PS-5

The goal of this problem set is to build a personal digital assistant named "Sudi". Okay, we'll stop short of that, but we will tackle part of the speech understanding problem that a digital assistant such as Sudi would have to handle.

Background

A part of speech (POS) tagger labels each word in a sentence with its part of speech (noun, verb, etc.). For example:

I fish
Will eats the fish
Will you cook the fish
One cook uses a saw
A saw has many uses
You saw me color a fish
Jobs wore one color
The jobs were mine
The mine has many fish
You can cook many

===>

I/PRO fish/V
Will/NP eats/V the/DET fish/N
Will/MOD you/PRO cook/V the/DET fish/N
One/DET cook/N uses/VD a/DET saw/N
A/DET saw/N has/V many/DET uses/N
You/PRO saw/VD me/PRO color/V a/DET fish/N
Jobs/NP wore/VD one/DET color/N
The/DET jobs/N were/VD mine/PRO
The/DET mine/N has/V many/DET fish/N
You/PRO can/MOD cook/V many/PRO

where the tags are after the slashes, indicating e.g., that in the first sentence "I" is a pronoun (PRO), "fish" is a verb (V); in the second sentence, "Will" is a proper noun (NP), "eats" a verb, "the" a determiner (DET), and "fish" a noun (N). If you notice, I purposely constructed these somewhat strange sentences so that the same word serves as a different part of speech in different places ("fish" as both a verb and a noun, "Will" as both a person's name and the future tense modifier, "saw" as both a past tense verb and a tool, etc.). A good tagger makes use of the context to disambiguate the possibilities and determine the correct label. The tagging is in turn a core part of having a "Sudi" understand what a sentence means and how to respond.
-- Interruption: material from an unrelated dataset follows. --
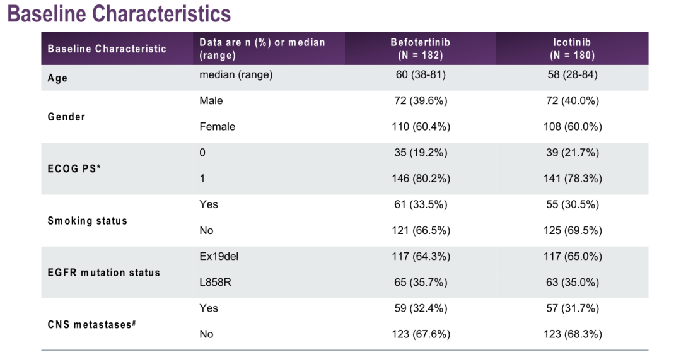
Task: Click the Female sub-category cell
Action: pyautogui.click(x=217, y=127)
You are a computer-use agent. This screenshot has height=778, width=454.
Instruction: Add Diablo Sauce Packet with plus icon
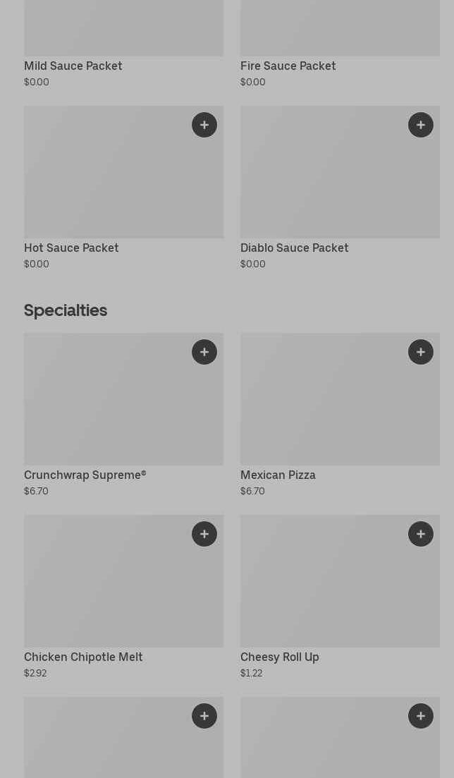[x=421, y=125]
The tags that we'll use for this problem set are taken from the book Natural Language Processing with Python:

Tag	Meaning	Examples
`ADJ`	adjective	new, good, high, special, big, local
`ADV`	adverb	really, already, still, early, now
`CNJ`	conjunction	and, or, but, if, while, although
`DET`	determiner	the, a, some, most, every, no
`EX`	existential	there, there's
`FW`	foreign word	dolce, ersatz, esprit, quo, maitre
`MOD`	modal verb	will, can, would, may, must, should
`N`	noun	year, home, costs, time, education
`NP`	proper noun	Alison, Africa, April, Washington
`NUM`	number	twenty-four, fourth, 1991, 14:24
`PRO`	pronoun	he, their, her, its, my, I, us
`P`	preposition	on, of, at, with, by, into, under
`TO`	the word to	to
`UH`	interjection	ah, bang, ha, whee, hmpf, oops
`V`	verb	is, has, get, do, make, see, run
`VD`	past tense	said, took, told, made, asked
`VG`	present participle	making, going, playing, working
`VN`	past participle	given, taken, begun, sung
`WH`	wh determiner	who, which, when, what, where, how

In addition, each punctuation symbol has its own tag (written using the same symbol). I left punctuation out of the above example.
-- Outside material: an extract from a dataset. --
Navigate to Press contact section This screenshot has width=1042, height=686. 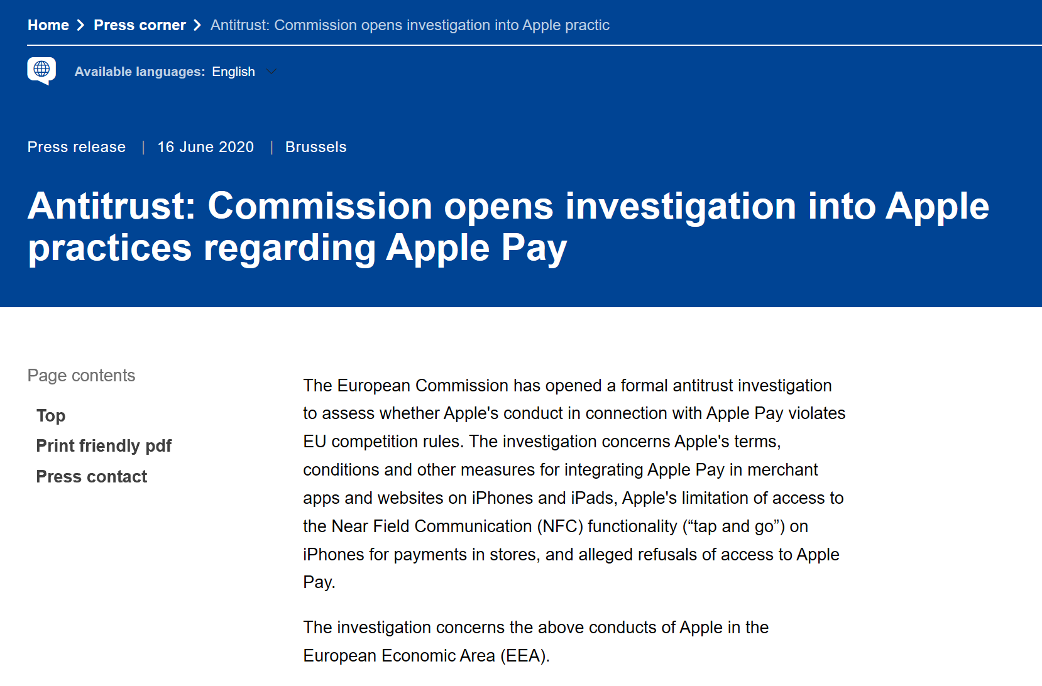point(92,477)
We'll be taking the statistical approach to tagging, which means we need data. Fortunately the problem has been studied a great deal, and there exist good datasets. One prominent one is the Brown corpus (extra credit: outdo it with a Dartmouth corpus), covering a range of works from the news, fictional stories, science writing, etc. It was annotated with a more complex set of tags, which have subsequently been distilled down to the ones above.

The goal of POS tagging is to take a sequence of words and produce the corresponding sequence of tags.

POS tagging via HMM

We will use a hidden Markov model (HMM) approach, applying the principles covered in class. Recall that in an HMM, the states are the things we don't see (hidden) and are trying to infer, and the observations are what we do see. So the observations are words in a sentence and the states are tags because the text we'll observe is not annotated with its part of speech tag (that is our program's job). We proceed through a model by moving from state to state, producing one observation per state. In this "bigram" model, each tag depends on the previous tag. Then each word depends on the tag. (For extra credit, you can go to a "trigram" model, where each tag depends on the previous two tags.) Let "#" be the tag "before" the start of the sentence.
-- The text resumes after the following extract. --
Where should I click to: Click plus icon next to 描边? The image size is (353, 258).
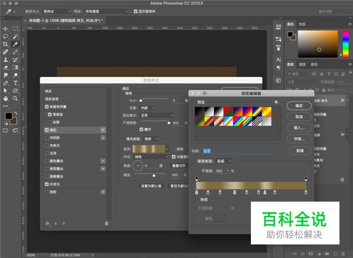[x=103, y=130]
An HMM is defined by its states (here part of speech tags), transitions (here tag to tag, with weights), and observations (here tag to word, with weights). Here is an HMM that includes tags, transitions, and observations for our example sentences. There is a special start state tag "#" before the start of the sentence. Note that we're not going to force a "stop" state (ending with a period, question mark, or exclamation point) since the texts we'll use from the Brown corpus include headlines that break that rule.

Do you see how the various sentences above follow paths through the HMM? For example, "I fish": transition from start to PRO (score -1.2); observe "I" (score -1.9); transition to V (-0.5); observe "fish" (-2.1). Likewise "Will eats the fish": start to NP (-1.6); "Will" (-0.7); to V (-0.7); "eats" (-2.1); to DET (-0.2); "the" (-1.0); to N (0); "fish" -1.0.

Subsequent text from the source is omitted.